Day Five

Introduction to Day Five

By Emily Butterworth

Day 5 marks a pivotal point in the grand (and unfinished) scheme of the Heptameron, approaching halfway through the projected ten days’ storytelling. The storytellers are becoming increasingly engaged with Oisille’s morning Bible lessons, which we’re told are more profitable than any sermon they’ve ever heard. Marguerite’s evangelical position comes through clearly as this group of lay people, led by a woman, discuss the spiritual truths of the gospel.

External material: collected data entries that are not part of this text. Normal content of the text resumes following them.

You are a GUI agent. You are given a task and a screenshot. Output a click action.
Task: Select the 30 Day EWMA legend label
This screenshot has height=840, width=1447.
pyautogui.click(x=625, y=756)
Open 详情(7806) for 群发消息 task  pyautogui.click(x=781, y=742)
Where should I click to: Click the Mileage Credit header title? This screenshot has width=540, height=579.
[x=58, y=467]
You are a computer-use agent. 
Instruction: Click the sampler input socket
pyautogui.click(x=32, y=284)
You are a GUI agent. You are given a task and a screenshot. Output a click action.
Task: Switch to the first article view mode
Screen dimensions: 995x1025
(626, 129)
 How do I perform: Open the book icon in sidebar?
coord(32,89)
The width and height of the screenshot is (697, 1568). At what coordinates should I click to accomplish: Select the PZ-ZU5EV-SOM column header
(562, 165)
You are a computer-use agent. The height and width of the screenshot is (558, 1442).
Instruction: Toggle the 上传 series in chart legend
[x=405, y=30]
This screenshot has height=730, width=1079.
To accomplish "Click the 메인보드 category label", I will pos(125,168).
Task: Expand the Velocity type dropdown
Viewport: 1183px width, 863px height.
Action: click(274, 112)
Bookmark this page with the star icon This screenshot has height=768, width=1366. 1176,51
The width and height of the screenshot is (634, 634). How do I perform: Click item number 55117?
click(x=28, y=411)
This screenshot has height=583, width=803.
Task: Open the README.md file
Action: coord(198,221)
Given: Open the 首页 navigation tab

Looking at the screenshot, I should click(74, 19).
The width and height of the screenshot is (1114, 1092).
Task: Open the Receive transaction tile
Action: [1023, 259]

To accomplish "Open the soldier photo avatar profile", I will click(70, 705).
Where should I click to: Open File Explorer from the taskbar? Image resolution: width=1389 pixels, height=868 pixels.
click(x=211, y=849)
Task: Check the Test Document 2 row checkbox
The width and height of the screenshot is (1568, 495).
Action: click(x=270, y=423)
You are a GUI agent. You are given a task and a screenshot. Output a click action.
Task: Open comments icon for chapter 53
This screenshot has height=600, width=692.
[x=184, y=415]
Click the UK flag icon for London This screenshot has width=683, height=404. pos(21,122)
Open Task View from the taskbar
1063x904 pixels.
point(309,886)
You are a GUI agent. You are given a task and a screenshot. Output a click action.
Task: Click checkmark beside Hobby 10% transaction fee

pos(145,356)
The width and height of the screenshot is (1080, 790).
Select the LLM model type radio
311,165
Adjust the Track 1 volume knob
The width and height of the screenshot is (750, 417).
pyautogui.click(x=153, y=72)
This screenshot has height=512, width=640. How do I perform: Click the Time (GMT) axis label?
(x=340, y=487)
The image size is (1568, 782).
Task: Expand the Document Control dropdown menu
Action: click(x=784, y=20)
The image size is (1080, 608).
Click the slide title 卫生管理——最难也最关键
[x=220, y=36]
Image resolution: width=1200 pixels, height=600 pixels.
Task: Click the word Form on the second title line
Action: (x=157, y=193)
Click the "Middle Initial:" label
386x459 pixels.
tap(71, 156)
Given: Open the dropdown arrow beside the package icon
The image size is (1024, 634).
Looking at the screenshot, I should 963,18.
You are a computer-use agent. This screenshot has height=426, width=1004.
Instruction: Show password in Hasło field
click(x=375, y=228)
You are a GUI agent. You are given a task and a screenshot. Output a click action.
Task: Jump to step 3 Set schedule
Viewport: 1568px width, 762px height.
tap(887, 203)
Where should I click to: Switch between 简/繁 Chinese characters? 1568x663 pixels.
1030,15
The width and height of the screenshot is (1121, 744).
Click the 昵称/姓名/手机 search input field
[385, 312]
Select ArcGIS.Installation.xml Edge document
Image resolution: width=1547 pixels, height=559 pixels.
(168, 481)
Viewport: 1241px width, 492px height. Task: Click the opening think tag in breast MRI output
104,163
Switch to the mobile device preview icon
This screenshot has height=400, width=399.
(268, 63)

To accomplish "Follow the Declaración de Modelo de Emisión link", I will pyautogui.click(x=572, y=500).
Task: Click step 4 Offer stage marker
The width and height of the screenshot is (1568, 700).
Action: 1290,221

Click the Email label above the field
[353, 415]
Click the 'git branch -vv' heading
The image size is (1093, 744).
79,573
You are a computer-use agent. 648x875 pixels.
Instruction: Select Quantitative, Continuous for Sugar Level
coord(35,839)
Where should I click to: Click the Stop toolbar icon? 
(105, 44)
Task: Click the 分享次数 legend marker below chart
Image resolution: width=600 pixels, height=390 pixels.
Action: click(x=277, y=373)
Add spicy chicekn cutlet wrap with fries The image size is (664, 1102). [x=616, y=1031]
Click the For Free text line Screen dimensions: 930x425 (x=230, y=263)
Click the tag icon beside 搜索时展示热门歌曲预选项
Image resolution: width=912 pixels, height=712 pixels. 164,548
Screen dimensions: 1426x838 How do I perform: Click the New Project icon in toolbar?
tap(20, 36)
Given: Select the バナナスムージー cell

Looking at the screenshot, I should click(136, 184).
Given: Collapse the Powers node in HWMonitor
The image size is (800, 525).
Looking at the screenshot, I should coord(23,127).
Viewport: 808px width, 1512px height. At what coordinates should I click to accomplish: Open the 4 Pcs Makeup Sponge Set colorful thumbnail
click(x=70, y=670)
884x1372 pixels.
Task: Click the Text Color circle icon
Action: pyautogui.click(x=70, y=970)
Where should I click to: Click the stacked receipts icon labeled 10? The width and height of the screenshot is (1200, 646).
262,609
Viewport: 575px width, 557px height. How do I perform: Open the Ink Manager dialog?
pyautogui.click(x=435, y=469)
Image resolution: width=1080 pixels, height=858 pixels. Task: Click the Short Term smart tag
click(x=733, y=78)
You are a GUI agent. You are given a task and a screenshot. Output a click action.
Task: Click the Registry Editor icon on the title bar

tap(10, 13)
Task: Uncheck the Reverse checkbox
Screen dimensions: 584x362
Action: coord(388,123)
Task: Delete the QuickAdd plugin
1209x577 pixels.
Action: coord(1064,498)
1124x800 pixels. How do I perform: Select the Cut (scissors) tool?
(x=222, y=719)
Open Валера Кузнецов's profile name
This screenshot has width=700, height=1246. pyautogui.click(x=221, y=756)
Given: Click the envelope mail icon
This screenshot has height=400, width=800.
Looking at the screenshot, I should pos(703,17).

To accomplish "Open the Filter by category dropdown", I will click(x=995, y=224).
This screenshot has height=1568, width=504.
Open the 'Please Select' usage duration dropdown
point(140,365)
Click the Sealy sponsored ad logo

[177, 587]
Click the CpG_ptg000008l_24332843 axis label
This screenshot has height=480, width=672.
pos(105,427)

Saffredent starts the storytelling with an ironic plea to his audience to have pity on the great villains of the Heptameron – the Franciscans. The story he tells, however, is not obviously designed to evoke pity; indeed, three of the four stories about Franciscan friars told on this day create instead a sense of menace and threat. Young girls unprotected by those who should be their guardians are particularly vulnerable. Two of the stories involve a Franciscan taking advantage of the secrecy of the confessional. Telling her story of Franciscan concupiscence and duplicity, in which a friar rapes a young bride on her wedding night, Ennasuite warns against taking appearances at face value: the habit (she says, drawing on an old proverb) does not make the monk. In response, Oisille recommends vigilance and suspicion rather than trusting naivety. Nomerfide’s light-hearted and very short story – about a Franciscan who is rewarded for telling the truth about women’s foolishness – does little to dissipate the sense of threat that is building around these predatory characters. Indeed, in the discussion after this story, Parlamente warns against Franciscan theology, which seems to aim at keeping women foolish. She points to the Bible as a touchstone that everyone can use to discern the value of any preaching. Storytelling is a similar enterprise: in the debates that follow each tale, the storytellers exercise their judgement and discernment.

Hircan and Geburon tell stories about women’s hypocrisy and audacity – both protagonists outface their accusers and emerge with their reputations intact, at least until their stories are told. Simontaut, in contrast, recounts the story of a clever man who outwits his naïve wife.

Parlamente’s story is another one that is probably about Marguerite’s brother, François I, in which the young prince is educated in virtue and duty by his namesake, Françoise.

In Dagoucin’s story, two friends are pulled apart by suspicion and secrecy; and in Longarine’s final tale, an Italian dies of love for his neighbour, who consequently stabs herself with his sword.

The stories told on the fifth day are overwhelmingly tales of miscommunication, abuse, and separation. The storytellers discuss hypocrisy, scandal, virtue, and passion; Oisille suggests that the exemplary force of their stories shouldn’t work to shame the individual but rather to humble humanity in general. At the end of the day, she worries that they will run out of stories, but Geburon reassures her: while there is nothing new under the sun, we – poor humans not called to God’s privy council – will always find new sources of wonder. They are not likely to run out of material over the next five days.